# Paint Thickness Gauge Cheap



## andysubaru30 (May 11, 2008)

Hey guys

I would like to buy one but on the cheap. I don't detail the car all that much but would really like one so i can do other peoples car and take the doubt out.

So need a cheap and good one

Thanks


----------



## -Kev- (Oct 30, 2007)

PD8 - around £180 iirc...


----------



## Ronnie (Nov 15, 2006)

I would also go for the paint detective. I know it sounds like a lot of money. but put it like this the first low spot it finds and it has paid for itself as to repaint a panel is about £150!


----------



## Mattey h (Apr 19, 2011)

There is an uber cheap on here, but I don't think it will be much use, too inacurate.
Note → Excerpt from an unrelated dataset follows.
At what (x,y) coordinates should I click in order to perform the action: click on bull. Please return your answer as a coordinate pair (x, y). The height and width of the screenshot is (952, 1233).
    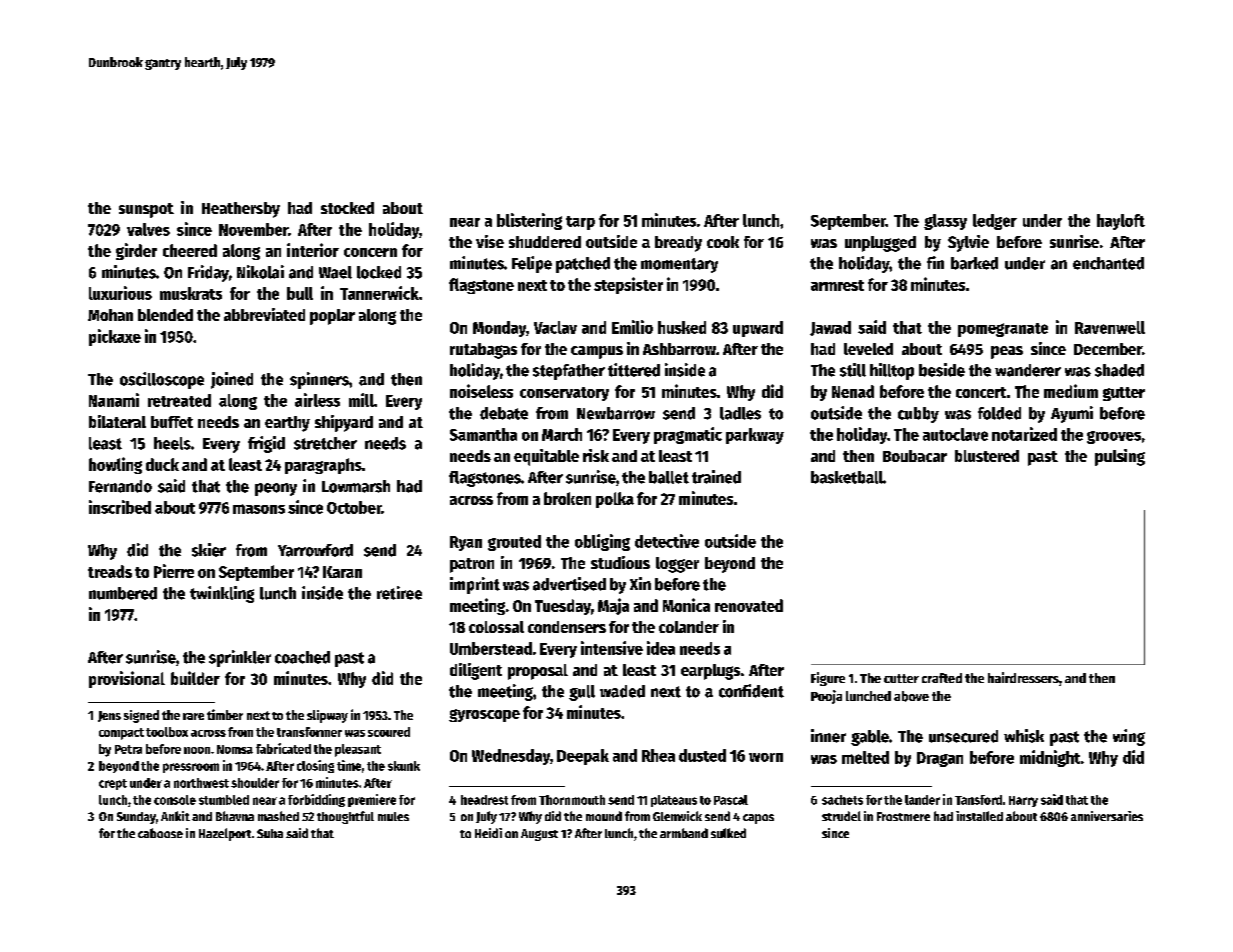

http://www.machinemart.co.uk/shop/p...ness-tester?da=1&TC=SRC-paint thickness gauge


----------



## badman1972 (Jun 24, 2010)

I would also say the PD8, great piece of kit, easy to use and well priced considering the cost of a re-paint :thumb:


----------



## andysubaru30 (May 11, 2008)

Looking to spend now more than £100 but don't know if that is possible


----------



## burger (Feb 10, 2009)

Where are you based im sure someone could give your car a once over


----------



## P.A.D (Jun 26, 2008)

burger said:


> Where are you based im sure someone could give your car a once over


Op wants to do other peoples cars dude.


----------



## burger (Feb 10, 2009)

didnt read that ... if thats the case then its worth every penny/


----------



## P.A.D (Jun 26, 2008)

andysubaru30 said:


> Hey guys
> 
> I would like to buy one but on the cheap. I don't detail the car all that much but would really like one so i can do other peoples car and take the doubt out.
> 
> ...


Gotta spend to earn though mate.

1st time ya burn through you'll say "wish i'de have bought that PD8"


----------



## andysubaru30 (May 11, 2008)

up in inverness. yeah i know, what about ebay


----------



## P.A.D (Jun 26, 2008)

andysubaru30 said:


> up in inverness. yeah i know, what about ebay


Keep an eye on the sales threads on here. Or check back a few pages to see if there's one that hasn't sold yet.


----------



## Bod42 (Jun 4, 2009)

I have been looking at getting a Paint Gauge for some time now and Paint Detective sell the TG 902 which is half the price of the PD8.

http://www.detailingworld.com/forum/showthread.php?t=151738 The 5th post down makes alot of sense and the reason why I am going for a TG 902.

You can pick up the 902 for as little as 75 inc del but paint detective sell them on ebay for 99 so think I would go with them as they are a known UK firm and worth the extra 15quid for the piece of mind


----------



## badman1972 (Jun 24, 2010)

Bod42 said:


> I have been looking at getting a Paint Gauge for some time now and Paint Detective sell the TG 902 which is half the price of the PD8.
> 
> http://www.detailingworld.com/forum/showthread.php?t=151738 The 5th post down makes alot of sense and the reason why I am going for a TG 902.
> 
> You can pick up the 902 for as little as 75 inc del but paint detective sell them on ebay for 99 so think I would go with them as they are a known UK firm and worth the extra 15quid for the piece of mind


Just to comment Paint Detective themselves posted on one of the threads here on that unit and said something along the lines of it is fine on flat surfaces but struggles with curved panels, which was what made me go for the PD8 instead and that was only to use on my own cars


----------



## badman1972 (Jun 24, 2010)

Here is the post mate just FYI............

http://www.detailingworld.co.uk/forum/showthread.php?t=165357&highlight=accuracy


----------



## Bod42 (Jun 4, 2009)

badman1972 said:


> Just to comment Paint Detective themselves posted on one of the threads here on that unit and said something along the lines of it is fine on flat surfaces but struggles with curved panels, which was what made me go for the PD8 instead and that was only to use on my own cars





badman1972 said:


> Here is the post mate just FYI............
> 
> http://www.detailingworld.co.uk/forum/showthread.php?t=165357&highlight=accuracy


Cheers for this, quite an interesting read. But thanks as I know have to decide between the 2 again :lol:


----------